** Opening Source text block **

DULUTH - Trickum Middle teacher Aimee Burgamy says she strives to be an advocate for the arts.
She's also an example of excellence in teaching. The former college professor was selected Thursday as the 2009 Gwinnett County Teacher of the Year.
"My cup runneth over," said Burgamy, who has also been named the Georgia Art Education Association's 2009 Outstanding National Junior Art Honor Society Sponsor Award recipient.
Burgamy, who has been at Trickum Middle since 2005, said she is proud and privileged to work for Gwinnett County Public Schools, a district that "understands there's more to education that just core subjects."
"Students deserve more than just the basics," she said.
Burgamy previously said she teaches art because the subject exercises parts of the brain needed to be successful in life, such as the abilities to solve problems, to invent, to be creative, to be patient, to analyze, to learn how to work together with others and to design.
"Middle schoolers are the audience most in need of an arts advocate," she said. "I am a middle school arts teacher because to be truly great, we must persuade our toughest critics, teens and preteens."
Gwinnett County Public Schools Superintendent J. Alvin Wilbanks announced Burgamy had been chosen the district's top teacher during a banquet honoring the 112 local school Teachers of the Year.
"Creativity, flexibility and commitment are the hallmarks of great teachers," Wilbanks wrote in the event's program. "Exceptional teachers also have high standards, embrace accountability and use sound instructional practices. As educators, you have exhibited all of these characteristics, and thereby attained a level of success not reached by many.
"Tonight, we express our appreciation to you," the message continues. "We honor you because each of you has embraced excellence - for yourself and for your students - by continually striving to achieve at higher levels. Teaching is a part of your heart and soul; and, you are the heart and soul of our school system."
Wilbanks also announced the district's Elementary School Teacher of the Year, Jodi Sanchez of Bethesda Elementary, and High School Teacher of the Year, Todd Shultz of Phoenix High.

** Closing Source text block **

- **Work request**: Continue the article about Aimee Burgamy being named Gwinnett County Teacher of the Year, picking up after its final sentence. The lines that come next are unrelated material, distinct from the article.

** Opening Stored data block **

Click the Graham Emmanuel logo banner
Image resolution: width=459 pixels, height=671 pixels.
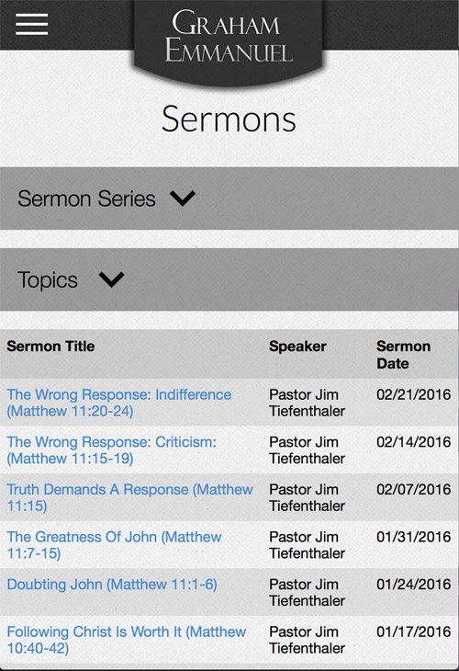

** Closing Stored data block **

- **Exercise response**:
Shultz began his teaching career in an inner-city school in Oakland, Calif.
"Though the situation proved challenging, I found myself absolutely loving it," the social studies teacher said. "Being given the opportunity to play a positive role in helping students whose life circumstances were far more difficult and extreme than what I had ever experienced helped me to see that a profession in teaching should in no way be considered 'less,'" he said. "On the contrary, it was at this time that I decided that I not only wanted to be a teacher, but had to be one."
Shultz has taught at Phoenix since 2000.
"It's an incredible honor to be a teacher and particularly a teacher in Gwinnett County," he said after receiving the award.
Sanchez, a science specialist at Bethesda Elementary, said she teaches children through the process of discovery.
"Children gain knowledge from their own exploratory actions," she said. "They are natural scientists attempting to understand the world around them. As educators, it is our job to guide them along a pathway of discovery provided with rich experiences and thought-provoking questions that allow them to reach their own learning potential."
Sanchez joined Bethesda Elementary in 2006 after seven years of teaching fifth-grade students in Louisiana and Illinois.
"I am truly honored to serve the children of Gwinnett County Public Schools," Sanchez said after receiving the award. "This award really belongs to them, because if it weren't for them, this wouldn't be possible."